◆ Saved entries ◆
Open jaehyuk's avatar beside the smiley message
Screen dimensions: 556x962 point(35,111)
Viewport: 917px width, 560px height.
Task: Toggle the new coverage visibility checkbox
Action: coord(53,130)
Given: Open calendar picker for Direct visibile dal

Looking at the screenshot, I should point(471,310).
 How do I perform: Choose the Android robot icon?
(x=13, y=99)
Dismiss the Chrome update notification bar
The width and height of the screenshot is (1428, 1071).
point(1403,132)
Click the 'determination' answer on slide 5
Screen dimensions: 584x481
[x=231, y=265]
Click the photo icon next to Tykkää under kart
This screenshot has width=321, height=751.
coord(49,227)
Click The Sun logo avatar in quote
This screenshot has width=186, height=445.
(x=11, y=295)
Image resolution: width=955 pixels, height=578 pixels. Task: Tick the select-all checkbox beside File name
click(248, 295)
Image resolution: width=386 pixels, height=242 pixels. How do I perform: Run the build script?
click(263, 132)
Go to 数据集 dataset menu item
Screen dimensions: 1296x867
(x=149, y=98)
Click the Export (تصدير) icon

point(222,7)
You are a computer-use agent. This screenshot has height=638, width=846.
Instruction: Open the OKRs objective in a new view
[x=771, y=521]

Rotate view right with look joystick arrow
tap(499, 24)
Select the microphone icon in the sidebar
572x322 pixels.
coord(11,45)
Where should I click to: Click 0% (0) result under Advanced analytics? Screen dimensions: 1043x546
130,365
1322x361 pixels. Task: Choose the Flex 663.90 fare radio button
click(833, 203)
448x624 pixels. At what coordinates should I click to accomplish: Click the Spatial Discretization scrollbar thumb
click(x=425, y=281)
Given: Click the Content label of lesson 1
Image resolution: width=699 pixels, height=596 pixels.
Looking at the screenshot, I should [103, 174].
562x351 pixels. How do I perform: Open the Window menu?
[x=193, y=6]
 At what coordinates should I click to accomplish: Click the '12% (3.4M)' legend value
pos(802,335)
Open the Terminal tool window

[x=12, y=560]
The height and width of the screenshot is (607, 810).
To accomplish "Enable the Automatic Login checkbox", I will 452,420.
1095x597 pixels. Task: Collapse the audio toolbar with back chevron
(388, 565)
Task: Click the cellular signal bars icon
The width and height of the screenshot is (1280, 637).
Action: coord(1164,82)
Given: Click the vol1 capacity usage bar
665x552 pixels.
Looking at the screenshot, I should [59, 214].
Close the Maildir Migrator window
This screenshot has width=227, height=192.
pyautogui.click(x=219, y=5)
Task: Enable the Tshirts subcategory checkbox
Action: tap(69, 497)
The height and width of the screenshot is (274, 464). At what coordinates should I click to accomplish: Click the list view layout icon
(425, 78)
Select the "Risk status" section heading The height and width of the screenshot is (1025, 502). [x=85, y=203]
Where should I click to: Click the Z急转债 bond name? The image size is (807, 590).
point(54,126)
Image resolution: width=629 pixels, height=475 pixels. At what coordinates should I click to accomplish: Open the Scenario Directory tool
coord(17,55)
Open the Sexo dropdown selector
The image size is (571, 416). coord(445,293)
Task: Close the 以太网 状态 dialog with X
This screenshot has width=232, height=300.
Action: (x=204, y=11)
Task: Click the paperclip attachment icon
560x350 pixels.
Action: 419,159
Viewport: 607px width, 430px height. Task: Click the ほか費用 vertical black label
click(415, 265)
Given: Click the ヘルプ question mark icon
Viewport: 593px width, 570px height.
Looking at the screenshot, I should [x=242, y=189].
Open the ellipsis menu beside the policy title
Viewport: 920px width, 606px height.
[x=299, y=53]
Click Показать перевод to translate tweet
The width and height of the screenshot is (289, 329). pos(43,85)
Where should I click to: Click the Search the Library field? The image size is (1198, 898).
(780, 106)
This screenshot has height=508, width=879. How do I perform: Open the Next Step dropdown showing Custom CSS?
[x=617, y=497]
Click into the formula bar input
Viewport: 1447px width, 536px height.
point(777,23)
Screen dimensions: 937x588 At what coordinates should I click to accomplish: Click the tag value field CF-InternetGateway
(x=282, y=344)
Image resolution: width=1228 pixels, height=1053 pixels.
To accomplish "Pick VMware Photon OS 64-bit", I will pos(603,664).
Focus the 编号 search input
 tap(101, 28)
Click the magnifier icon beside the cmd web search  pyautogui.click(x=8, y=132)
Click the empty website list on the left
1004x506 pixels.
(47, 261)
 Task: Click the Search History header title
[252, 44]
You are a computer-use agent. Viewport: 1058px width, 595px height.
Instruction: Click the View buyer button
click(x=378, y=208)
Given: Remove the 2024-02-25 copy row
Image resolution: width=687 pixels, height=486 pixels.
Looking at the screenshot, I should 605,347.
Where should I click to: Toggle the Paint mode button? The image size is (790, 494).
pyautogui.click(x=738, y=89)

◆ WORK INSTRUCTIONS ◆
Can you rewrite the lines starting at the one containing "You are a computer-use agent. This" and ending at the one containing "coord(11,45)", putting "speaker" in place of "microphone" and changing nothing else?

◆ EXPECTED ANSWER ◆
You are a computer-use agent. This screenshot has height=638, width=846.
Instruction: Open the OKRs objective in a new view
[x=771, y=521]

Rotate view right with look joystick arrow
tap(499, 24)
Select the speaker icon in the sidebar
572x322 pixels.
coord(11,45)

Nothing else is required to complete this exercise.